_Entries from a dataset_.
= = = = = = =

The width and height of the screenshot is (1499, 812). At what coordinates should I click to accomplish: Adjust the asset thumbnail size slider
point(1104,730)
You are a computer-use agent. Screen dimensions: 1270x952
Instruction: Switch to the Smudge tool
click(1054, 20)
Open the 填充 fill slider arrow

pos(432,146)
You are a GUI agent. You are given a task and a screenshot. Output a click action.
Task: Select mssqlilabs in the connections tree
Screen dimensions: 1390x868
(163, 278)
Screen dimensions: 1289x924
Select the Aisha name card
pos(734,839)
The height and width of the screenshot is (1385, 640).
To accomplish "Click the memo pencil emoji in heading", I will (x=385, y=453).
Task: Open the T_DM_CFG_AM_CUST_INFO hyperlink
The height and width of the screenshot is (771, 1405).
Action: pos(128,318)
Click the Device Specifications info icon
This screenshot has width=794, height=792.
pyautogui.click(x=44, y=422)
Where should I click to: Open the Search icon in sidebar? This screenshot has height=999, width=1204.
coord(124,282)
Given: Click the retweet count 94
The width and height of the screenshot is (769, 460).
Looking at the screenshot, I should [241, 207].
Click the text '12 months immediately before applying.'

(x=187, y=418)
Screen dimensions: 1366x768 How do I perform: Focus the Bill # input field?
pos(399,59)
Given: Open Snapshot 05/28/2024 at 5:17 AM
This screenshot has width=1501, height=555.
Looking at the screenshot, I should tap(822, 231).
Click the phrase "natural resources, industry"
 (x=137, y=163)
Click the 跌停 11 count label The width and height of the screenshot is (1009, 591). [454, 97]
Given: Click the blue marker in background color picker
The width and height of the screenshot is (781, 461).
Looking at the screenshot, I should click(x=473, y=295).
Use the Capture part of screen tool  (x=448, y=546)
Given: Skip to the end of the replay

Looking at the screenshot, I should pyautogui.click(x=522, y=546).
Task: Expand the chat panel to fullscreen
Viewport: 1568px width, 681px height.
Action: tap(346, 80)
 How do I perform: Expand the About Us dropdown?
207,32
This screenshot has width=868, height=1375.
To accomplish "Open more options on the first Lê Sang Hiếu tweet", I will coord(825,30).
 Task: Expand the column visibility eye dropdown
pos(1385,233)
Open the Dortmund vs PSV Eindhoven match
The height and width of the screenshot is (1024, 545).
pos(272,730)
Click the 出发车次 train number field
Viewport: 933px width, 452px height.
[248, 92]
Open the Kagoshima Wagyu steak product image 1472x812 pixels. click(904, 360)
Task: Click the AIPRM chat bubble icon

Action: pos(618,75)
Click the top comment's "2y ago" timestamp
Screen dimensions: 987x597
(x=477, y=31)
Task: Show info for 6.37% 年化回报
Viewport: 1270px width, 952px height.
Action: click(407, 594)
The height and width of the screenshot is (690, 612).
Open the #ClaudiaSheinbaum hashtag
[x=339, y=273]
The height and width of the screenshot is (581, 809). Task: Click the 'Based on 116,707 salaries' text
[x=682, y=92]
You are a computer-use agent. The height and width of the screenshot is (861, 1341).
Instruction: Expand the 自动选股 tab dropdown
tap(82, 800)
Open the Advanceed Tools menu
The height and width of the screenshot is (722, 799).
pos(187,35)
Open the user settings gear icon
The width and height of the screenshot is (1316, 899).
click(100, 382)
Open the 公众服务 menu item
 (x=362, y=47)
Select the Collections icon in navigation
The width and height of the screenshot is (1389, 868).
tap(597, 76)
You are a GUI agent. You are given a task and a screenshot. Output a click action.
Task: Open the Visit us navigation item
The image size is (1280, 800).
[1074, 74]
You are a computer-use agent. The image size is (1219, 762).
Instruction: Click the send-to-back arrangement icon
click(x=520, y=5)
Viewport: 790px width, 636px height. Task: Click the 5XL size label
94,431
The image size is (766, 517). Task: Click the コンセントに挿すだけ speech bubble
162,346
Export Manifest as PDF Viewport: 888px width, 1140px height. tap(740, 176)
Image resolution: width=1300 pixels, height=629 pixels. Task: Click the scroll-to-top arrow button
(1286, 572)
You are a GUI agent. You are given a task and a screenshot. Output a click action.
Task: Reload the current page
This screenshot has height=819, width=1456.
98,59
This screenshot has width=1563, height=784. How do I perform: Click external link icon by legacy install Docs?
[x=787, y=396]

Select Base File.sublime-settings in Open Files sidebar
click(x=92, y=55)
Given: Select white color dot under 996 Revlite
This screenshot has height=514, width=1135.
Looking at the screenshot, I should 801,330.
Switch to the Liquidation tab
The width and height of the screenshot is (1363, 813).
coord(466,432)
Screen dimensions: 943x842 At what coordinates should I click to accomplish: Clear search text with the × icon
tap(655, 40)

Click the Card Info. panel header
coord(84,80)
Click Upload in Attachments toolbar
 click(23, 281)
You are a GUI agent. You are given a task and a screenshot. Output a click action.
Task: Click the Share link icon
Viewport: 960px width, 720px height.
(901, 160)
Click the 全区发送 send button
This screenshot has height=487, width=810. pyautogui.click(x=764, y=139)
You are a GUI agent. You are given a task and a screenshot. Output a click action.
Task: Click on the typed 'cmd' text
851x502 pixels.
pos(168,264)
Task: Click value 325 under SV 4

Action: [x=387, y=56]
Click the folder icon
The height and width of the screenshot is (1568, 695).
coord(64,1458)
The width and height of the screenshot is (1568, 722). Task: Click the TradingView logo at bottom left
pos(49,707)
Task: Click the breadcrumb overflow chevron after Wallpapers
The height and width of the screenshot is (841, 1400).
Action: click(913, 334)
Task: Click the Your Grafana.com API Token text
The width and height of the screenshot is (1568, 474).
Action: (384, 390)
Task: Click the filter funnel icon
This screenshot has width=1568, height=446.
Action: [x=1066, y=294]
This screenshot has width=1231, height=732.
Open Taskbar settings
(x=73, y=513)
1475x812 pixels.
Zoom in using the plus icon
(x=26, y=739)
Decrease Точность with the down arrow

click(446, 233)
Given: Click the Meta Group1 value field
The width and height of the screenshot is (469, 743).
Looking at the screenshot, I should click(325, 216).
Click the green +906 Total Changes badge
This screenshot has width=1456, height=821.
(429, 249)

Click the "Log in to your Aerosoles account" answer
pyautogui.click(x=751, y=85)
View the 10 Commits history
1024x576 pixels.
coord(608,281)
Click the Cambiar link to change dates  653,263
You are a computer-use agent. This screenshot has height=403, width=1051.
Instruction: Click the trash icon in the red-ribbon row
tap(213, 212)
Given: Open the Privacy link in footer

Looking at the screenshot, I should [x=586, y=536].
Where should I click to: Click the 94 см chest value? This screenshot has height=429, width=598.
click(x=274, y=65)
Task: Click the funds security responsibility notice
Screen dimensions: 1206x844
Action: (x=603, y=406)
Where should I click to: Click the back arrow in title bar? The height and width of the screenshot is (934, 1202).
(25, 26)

= = = = = = =

_WRITTEN EXERCISE_. Rewrite the listing from the line with "Open the Kagoshima" up to and including the line with "[x=339, y=273]", keeping every request, and offset each coordinate in the answers by 30.

_OUTPUT OF THE TASK_.
Open the Kagoshima Wagyu steak product image 1472x812 pixels. click(934, 390)
Task: Click the AIPRM chat bubble icon

Action: pos(648,105)
Click the top comment's "2y ago" timestamp
Screen dimensions: 987x597
(x=507, y=61)
Task: Show info for 6.37% 年化回报
Viewport: 1270px width, 952px height.
Action: click(437, 624)
The height and width of the screenshot is (690, 612).
Open the #ClaudiaSheinbaum hashtag
[x=369, y=303]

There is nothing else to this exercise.